→ **What you need to do**:
Beneath this instruction is a listing; print exactly the lines in it starting at the line that contains "Contact Us (625, 928)" and going through the line that contains "WWE News (248, 888)".

→ **Records supplied**:

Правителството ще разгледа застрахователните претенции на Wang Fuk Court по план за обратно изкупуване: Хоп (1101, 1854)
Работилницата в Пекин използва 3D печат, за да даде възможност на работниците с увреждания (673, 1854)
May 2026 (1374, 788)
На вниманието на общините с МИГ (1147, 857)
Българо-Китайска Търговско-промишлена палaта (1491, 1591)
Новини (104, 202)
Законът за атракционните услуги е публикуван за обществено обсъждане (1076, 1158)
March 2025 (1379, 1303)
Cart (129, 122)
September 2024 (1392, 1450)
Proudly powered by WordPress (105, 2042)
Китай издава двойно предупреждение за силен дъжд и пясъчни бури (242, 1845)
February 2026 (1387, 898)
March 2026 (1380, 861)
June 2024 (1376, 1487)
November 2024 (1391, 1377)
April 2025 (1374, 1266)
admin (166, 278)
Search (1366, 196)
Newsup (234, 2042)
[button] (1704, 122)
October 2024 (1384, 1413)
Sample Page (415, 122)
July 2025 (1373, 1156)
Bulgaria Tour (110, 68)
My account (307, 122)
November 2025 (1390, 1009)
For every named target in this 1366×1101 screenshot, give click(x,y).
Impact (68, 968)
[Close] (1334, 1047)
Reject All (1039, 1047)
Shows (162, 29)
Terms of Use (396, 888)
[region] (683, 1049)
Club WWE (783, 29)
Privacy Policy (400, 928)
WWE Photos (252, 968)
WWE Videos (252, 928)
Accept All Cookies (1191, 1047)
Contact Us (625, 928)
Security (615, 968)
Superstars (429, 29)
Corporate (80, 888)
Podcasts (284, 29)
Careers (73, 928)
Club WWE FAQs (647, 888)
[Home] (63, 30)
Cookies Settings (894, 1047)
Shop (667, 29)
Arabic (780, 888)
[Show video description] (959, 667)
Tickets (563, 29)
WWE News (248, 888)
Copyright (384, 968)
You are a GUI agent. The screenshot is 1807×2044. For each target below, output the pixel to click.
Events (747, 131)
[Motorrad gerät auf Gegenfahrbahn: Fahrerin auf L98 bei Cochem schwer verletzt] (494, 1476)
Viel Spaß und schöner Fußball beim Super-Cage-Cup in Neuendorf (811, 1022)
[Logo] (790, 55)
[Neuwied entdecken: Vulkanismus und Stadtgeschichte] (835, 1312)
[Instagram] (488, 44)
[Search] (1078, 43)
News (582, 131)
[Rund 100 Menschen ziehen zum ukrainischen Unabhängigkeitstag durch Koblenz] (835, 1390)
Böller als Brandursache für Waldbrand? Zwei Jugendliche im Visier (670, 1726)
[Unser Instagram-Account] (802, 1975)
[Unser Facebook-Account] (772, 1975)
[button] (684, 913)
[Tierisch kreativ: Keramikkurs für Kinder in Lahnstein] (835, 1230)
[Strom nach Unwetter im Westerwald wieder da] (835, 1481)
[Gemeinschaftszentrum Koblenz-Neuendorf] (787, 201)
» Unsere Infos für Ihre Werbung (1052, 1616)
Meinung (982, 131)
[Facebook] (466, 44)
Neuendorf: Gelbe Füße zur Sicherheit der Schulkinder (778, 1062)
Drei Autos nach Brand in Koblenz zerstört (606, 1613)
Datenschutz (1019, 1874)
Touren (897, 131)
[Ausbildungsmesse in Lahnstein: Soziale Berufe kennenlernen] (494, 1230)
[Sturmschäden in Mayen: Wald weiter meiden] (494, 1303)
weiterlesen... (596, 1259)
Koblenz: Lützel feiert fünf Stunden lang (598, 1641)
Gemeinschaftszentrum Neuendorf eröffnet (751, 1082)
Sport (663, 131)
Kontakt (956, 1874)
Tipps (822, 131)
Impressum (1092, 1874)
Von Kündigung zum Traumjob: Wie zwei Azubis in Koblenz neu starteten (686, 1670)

→ **Solved problem**:
Contact Us (625, 928)
Security (615, 968)
Superstars (429, 29)
Corporate (80, 888)
Podcasts (284, 29)
Careers (73, 928)
Club WWE FAQs (647, 888)
[Home] (63, 30)
Cookies Settings (894, 1047)
Shop (667, 29)
Arabic (780, 888)
[Show video description] (959, 667)
Tickets (563, 29)
WWE News (248, 888)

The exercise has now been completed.